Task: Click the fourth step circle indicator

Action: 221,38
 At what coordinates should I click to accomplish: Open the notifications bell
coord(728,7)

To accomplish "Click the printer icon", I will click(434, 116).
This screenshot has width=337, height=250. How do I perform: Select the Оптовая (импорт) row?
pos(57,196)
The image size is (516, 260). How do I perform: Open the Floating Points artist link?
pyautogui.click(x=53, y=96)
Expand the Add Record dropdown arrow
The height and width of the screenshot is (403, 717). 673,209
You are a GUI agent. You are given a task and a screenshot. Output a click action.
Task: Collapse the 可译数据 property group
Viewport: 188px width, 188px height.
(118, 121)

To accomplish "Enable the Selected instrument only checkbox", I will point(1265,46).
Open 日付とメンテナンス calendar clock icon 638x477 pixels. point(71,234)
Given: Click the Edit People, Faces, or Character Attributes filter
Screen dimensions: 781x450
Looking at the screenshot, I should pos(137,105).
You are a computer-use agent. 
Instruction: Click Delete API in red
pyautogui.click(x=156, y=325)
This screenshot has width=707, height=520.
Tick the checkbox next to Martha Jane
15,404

=== EXERCISE OBJECTIVE ===
Arrange every line of the entries above as a Markdown table with the columns Row and Line, numbering the rows in order and leaving out blank lines.

=== EXERCISE SOLUTION ===
| Row | Line |
|---|---|
| 1 | Task: Click the fourth step circle indicator |
| 2 | Action: 221,38 |
| 3 |  At what coordinates should I click to accomplish: Open the notifications bell |
| 4 | coord(728,7) |
| 5 | To accomplish "Click the printer icon", I will click(434, 116). |
| 6 | This screenshot has width=337, height=250. How do I perform: Select the Оптовая (импорт) row? |
| 7 | pos(57,196) |
| 8 | The image size is (516, 260). How do I perform: Open the Floating Points artist link? |
| 9 | pyautogui.click(x=53, y=96) |
| 10 | Expand the Add Record dropdown arrow |
| 11 | The height and width of the screenshot is (403, 717). 673,209 |
| 12 | You are a GUI agent. You are given a task and a screenshot. Output a click action. |
| 13 | Task: Collapse the 可译数据 property group |
| 14 | Viewport: 188px width, 188px height. |
| 15 | (118, 121) |
| 16 | To accomplish "Enable the Selected instrument only checkbox", I will point(1265,46). |
| 17 | Open 日付とメンテナンス calendar clock icon 638x477 pixels. point(71,234) |
| 18 | Given: Click the Edit People, Faces, or Character Attributes filter |
| 19 | Screen dimensions: 781x450 |
| 20 | Looking at the screenshot, I should pos(137,105). |
| 21 | You are a computer-use agent.  |
| 22 | Instruction: Click Delete API in red |
| 23 | pyautogui.click(x=156, y=325) |
| 24 | This screenshot has width=707, height=520. |
| 25 | Tick the checkbox next to Martha Jane |
| 26 | 15,404 |